+++ Data for processing +++

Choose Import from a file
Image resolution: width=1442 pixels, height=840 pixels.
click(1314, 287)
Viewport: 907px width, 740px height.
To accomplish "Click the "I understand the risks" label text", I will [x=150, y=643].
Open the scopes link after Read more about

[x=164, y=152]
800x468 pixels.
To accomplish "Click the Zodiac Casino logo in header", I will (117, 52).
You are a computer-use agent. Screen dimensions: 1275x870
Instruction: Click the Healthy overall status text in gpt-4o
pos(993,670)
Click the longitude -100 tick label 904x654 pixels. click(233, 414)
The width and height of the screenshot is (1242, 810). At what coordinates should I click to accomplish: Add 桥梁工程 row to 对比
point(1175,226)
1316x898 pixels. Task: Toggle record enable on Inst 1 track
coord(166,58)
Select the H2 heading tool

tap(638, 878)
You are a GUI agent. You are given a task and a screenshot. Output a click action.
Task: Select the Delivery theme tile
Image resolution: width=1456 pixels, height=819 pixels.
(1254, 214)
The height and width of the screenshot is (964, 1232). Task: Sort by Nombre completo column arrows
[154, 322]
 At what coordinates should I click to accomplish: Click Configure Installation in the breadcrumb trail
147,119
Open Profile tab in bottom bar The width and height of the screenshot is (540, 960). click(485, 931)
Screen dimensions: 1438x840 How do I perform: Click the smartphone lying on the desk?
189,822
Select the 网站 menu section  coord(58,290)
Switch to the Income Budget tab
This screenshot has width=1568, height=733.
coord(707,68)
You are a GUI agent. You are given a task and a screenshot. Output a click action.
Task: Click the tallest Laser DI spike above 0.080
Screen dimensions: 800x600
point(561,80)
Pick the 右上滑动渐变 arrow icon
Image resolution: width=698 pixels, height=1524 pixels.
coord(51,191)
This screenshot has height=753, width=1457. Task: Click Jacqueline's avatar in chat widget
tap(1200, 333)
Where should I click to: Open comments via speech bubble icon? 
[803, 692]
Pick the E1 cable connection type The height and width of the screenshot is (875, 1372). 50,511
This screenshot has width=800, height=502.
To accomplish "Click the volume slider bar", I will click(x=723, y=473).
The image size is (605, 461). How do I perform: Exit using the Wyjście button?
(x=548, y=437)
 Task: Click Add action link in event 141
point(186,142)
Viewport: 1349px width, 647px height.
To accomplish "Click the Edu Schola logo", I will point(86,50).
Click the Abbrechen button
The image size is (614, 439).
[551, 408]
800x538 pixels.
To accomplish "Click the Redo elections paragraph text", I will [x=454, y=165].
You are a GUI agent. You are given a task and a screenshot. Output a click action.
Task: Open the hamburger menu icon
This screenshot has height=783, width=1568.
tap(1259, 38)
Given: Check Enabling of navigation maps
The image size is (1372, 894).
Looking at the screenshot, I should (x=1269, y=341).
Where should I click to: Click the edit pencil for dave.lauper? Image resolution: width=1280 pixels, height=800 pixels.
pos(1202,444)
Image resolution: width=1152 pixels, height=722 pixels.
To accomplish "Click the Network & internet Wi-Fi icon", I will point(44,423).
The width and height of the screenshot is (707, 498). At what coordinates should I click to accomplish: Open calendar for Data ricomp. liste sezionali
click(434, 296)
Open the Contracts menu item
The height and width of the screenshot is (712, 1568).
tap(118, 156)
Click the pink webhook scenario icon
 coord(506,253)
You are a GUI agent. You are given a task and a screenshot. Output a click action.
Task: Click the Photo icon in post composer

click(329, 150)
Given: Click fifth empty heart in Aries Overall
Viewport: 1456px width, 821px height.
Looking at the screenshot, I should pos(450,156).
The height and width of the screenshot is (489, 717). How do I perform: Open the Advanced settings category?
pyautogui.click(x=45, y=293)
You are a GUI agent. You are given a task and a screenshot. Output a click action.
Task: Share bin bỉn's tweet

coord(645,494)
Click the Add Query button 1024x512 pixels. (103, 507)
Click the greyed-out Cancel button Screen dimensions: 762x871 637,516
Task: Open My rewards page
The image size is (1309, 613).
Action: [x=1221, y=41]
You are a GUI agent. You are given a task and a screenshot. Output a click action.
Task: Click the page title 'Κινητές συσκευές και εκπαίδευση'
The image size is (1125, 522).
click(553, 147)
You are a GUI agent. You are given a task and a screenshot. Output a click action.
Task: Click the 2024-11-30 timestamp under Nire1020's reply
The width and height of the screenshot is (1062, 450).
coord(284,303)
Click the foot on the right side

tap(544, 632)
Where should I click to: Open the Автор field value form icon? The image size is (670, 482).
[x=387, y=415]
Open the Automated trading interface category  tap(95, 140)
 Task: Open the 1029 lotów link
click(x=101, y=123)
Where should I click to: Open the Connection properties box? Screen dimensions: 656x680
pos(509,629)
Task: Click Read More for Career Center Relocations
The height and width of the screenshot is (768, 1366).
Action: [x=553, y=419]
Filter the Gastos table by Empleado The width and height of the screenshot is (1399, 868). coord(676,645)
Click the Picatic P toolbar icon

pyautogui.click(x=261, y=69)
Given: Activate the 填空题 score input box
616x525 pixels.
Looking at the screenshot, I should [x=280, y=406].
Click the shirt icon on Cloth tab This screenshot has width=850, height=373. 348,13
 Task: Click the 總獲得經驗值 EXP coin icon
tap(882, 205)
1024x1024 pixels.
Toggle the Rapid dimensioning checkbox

+++

### What the exercise asks
Find each line above that contains the string "Select" with the same capitalization, and copy every such line.

### Correct result
Select the H2 heading tool
Task: Select the Delivery theme tile
Select the 网站 menu section  coord(58,290)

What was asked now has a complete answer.